Liposomal bupivacaine as a single-injection peripheral nerve block: a dose-response study

Abstract

Background: Currently available local anesthetics approved for single-injection peripheral nerve blocks have a maximum duration of <24 hours. A liposomal bupivacaine formulation (EXPAREL, Pacira Pharmaceuticals, Inc., San Diego, CA), releasing bupivacaine over 96 hours, recently gained Food and Drug Administration approval exclusively for wound infiltration but not peripheral nerve blocks.

Methods: Bilateral single-injection femoral nerve blocks were administered in healthy volunteers (n = 14). For each block, liposomal bupivacaine (0-80 mg) was mixed with normal saline to produce 30 mL of study fluid. Each subject received 2 different doses, 1 on each side, applied randomly in a double-masked fashion. The end points included the maximum voluntary isometric contraction (MVIC) of the quadriceps femoris muscle and tolerance to cutaneous electrical current in the femoral nerve distribution. Measurements were performed from baseline until quadriceps MVIC returned to 80% of baseline bilaterally.

Results: There were statistically significant dose responses in MVIC (0.09%/mg, SE = 0.03, 95% confidence interval [CI], 0.04-0.14, P = 0.002) and tolerance to cutaneous current (-0.03 mA/mg, SE = 0.01, 95% CI, -0.04 to -0.02, P < 0.001), however, in the opposite direction than expected (the higher the dose, the lower the observed effect). This inverse relationship is biologically implausible and most likely due to the limited sample size and the subjective nature of the measurement instruments. While peak effects occurred within 24 hours after block administration in 75% of cases (95% CI, 43%-93%), block duration usually lasted much longer: for bupivacaine doses >40 mg, tolerance to cutaneous current did not return to within 20% above baseline until after 24 hours in 100% of subjects (95% CI, 56%-100%). MVIC did not consistently return to within 20% of baseline until after 24 hours in 90% of subjects (95% CI, 54%-100%). Motor block duration was not correlated with bupivacaine dose (0.06 hour/mg, SE = 0.14, 95% CI, -0.27 to 0.39, P = 0.707).

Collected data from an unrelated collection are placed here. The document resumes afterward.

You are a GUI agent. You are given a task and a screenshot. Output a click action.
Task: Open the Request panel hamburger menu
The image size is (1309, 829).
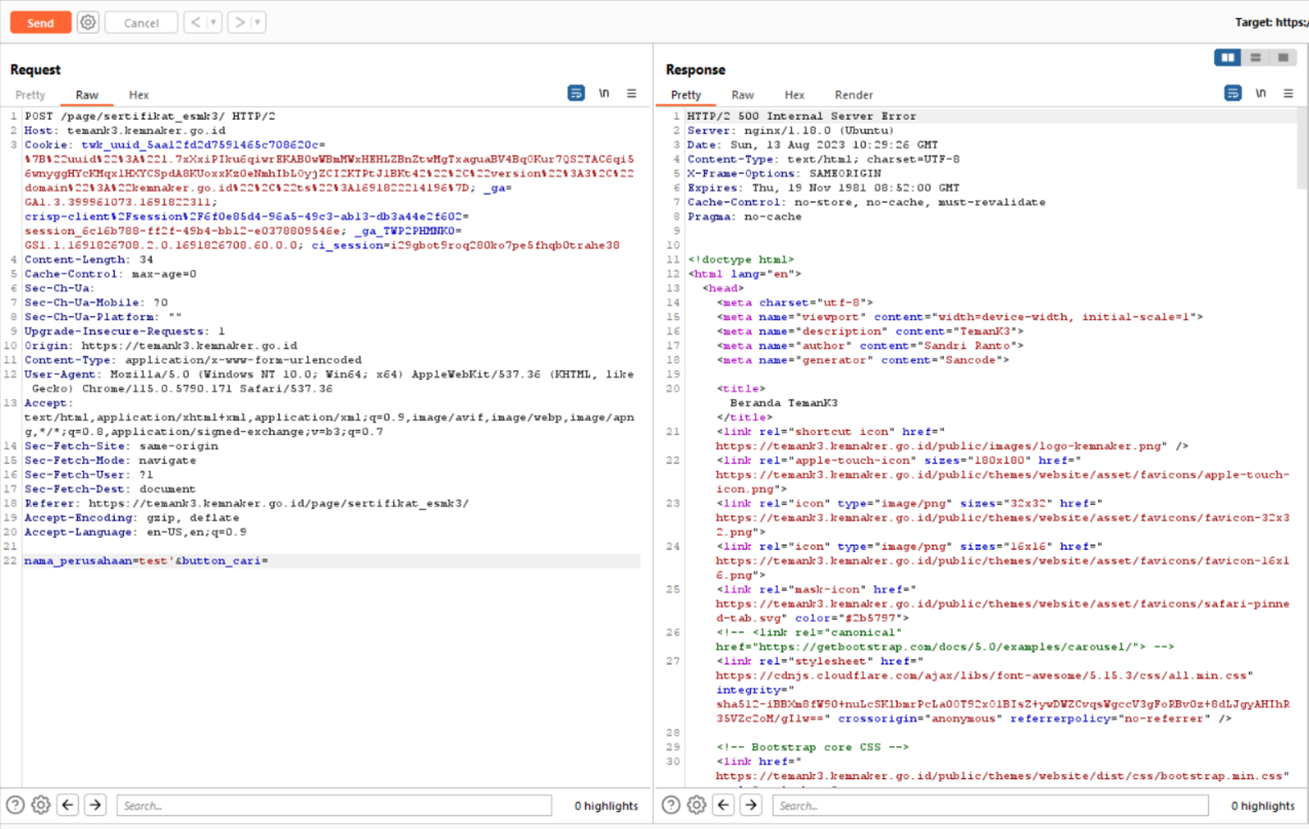(631, 93)
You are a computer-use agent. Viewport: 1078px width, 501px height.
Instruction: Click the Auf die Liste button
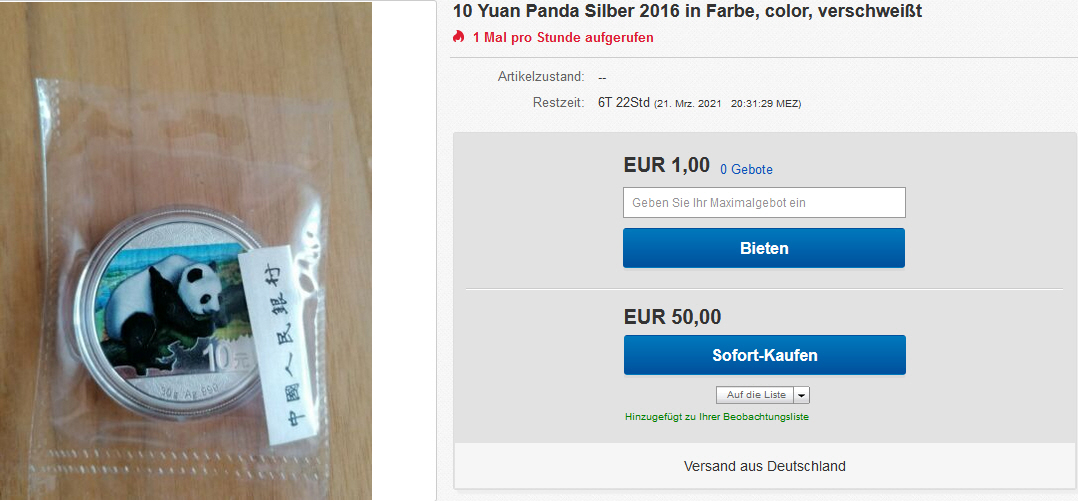pos(756,395)
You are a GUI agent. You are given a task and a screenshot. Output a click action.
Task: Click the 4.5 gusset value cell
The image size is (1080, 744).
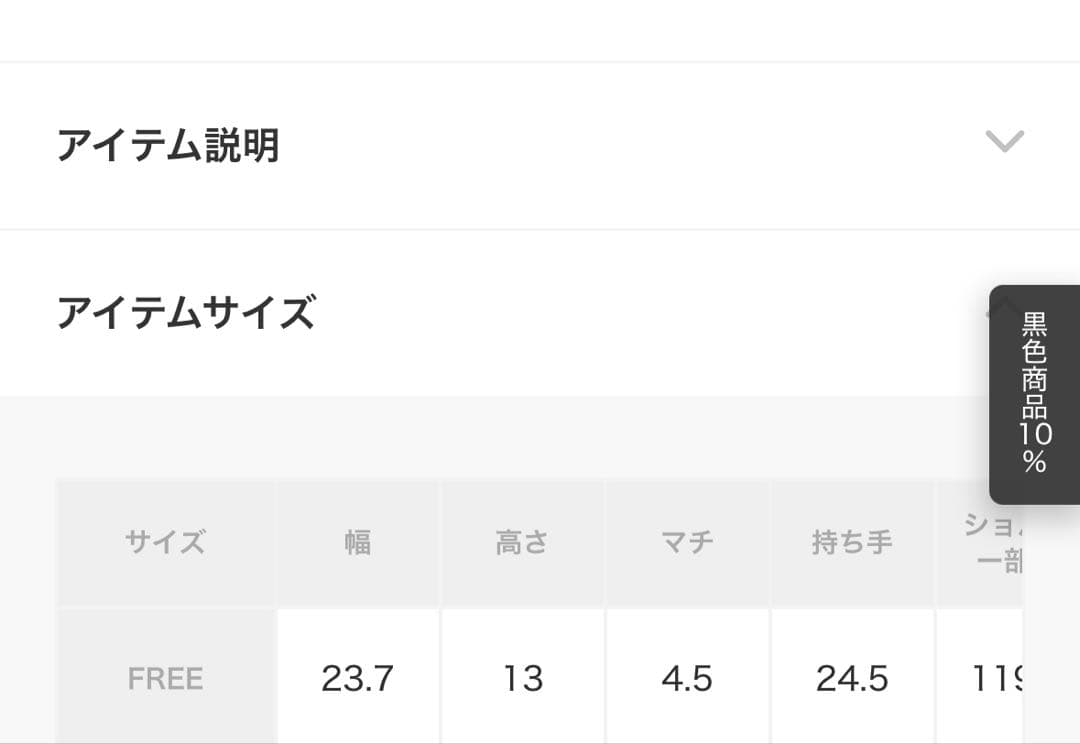point(687,679)
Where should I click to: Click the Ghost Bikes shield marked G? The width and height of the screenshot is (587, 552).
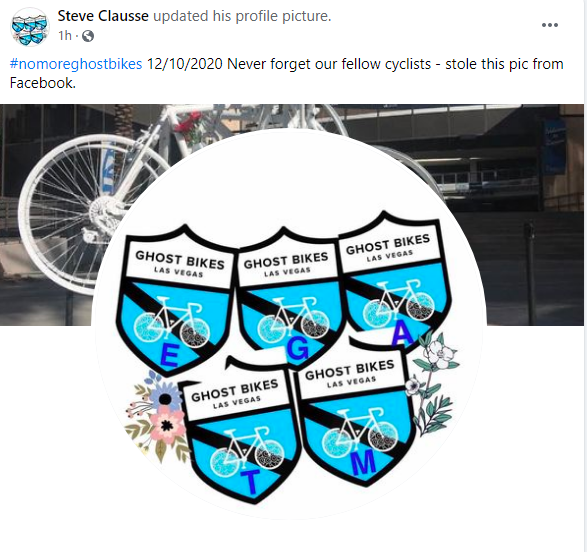288,294
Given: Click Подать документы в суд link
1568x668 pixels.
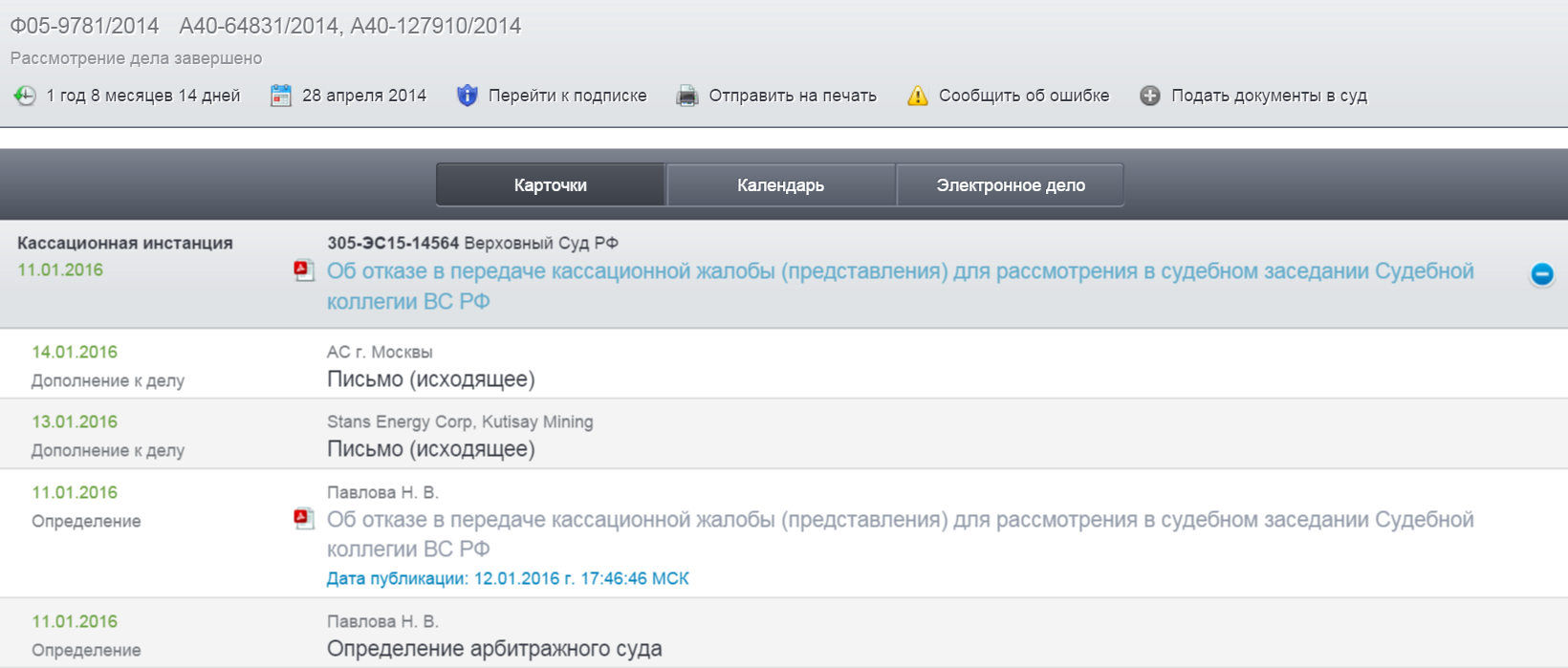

Conclusions: The results of this investigation suggest that deposition of a liposomal bupivacaine formulation adjacent to the femoral nerve results in a partial sensory and motor block of >24 hours for the highest doses examined. However, the high variability of block magnitude among subjects and inverse relationship of dose and response magnitude attests to the need for a phase 3 study with a far larger sample size, and that these results should be viewed as suggestive, requiring confirmation in a future trial.

Figures

Figure 1

Effects of a liposomal bupivacaine formulation (EXPAREL®, Pacira Pharmaceuticals) administered as a single-injection femoral nerve block on motor (Panel A) and sensory (Panel B) block peak (h) versus dose (mg). There was no association between bupivacaine dose and time until maximum motor block (maximum voluntary isometric contraction (MVIC), nadir, 0.04 h/mg, SE = 0.10, 95% CI −0.18 to 0.26, p = 0.70). In contrast, the association between dose and the time until sensory block peak was statistically significant. Each milligram increase in bupivacaine increased the time until sensory block peak 13 min (0.22 h/mg, SE = 0.09, 95% CI 0.01 to 0.43, p=0.04).

Figure 2

Effects of a liposomal bupivacaine formulation (EXPAREL®, Pacira Pharmaceuticals) administered as a single-injection femoral nerve block on quadriceps femoris strength, as measured with maximum voluntary isometric contraction (MVIC), presented as group means (Panel A) and with 95% CI as shaded regions (Panel B).

Figure 3

Effects of a liposomal bupivacaine formulation (EXPAREL®, Pacira Pharmaceuticals) administered as a single-injection femoral nerve block on sensory block within the femoral nerve distribution, as measured with tolerance to cutaneous electrical current (mA), presented as group means (Panel A) and with 95% CI as shaded regions (Panel B).

Figure 4

Effects of a liposomal bupivacaine formulation (EXPAREL®, Pacira Pharmaceuticals) administered as a single-injection femoral nerve block on (Panel A) quadriceps femoris strength, as measured with maximum voluntary isometric contraction (MVIC); and (Panel B) sensory block within the femoral nerve distribution, as measured with tolerance to cutaneous electrical current (group means illustrated). For two subjects receiving both 0 mg (normal saline placebo; yellow line) and 80 mg (black line), the limbs receiving active treatment are presented separately from other subjects receiving 60–80 mg to illustrate the extraordinary correlation between the findings for the placebo and active treatment in these two individuals.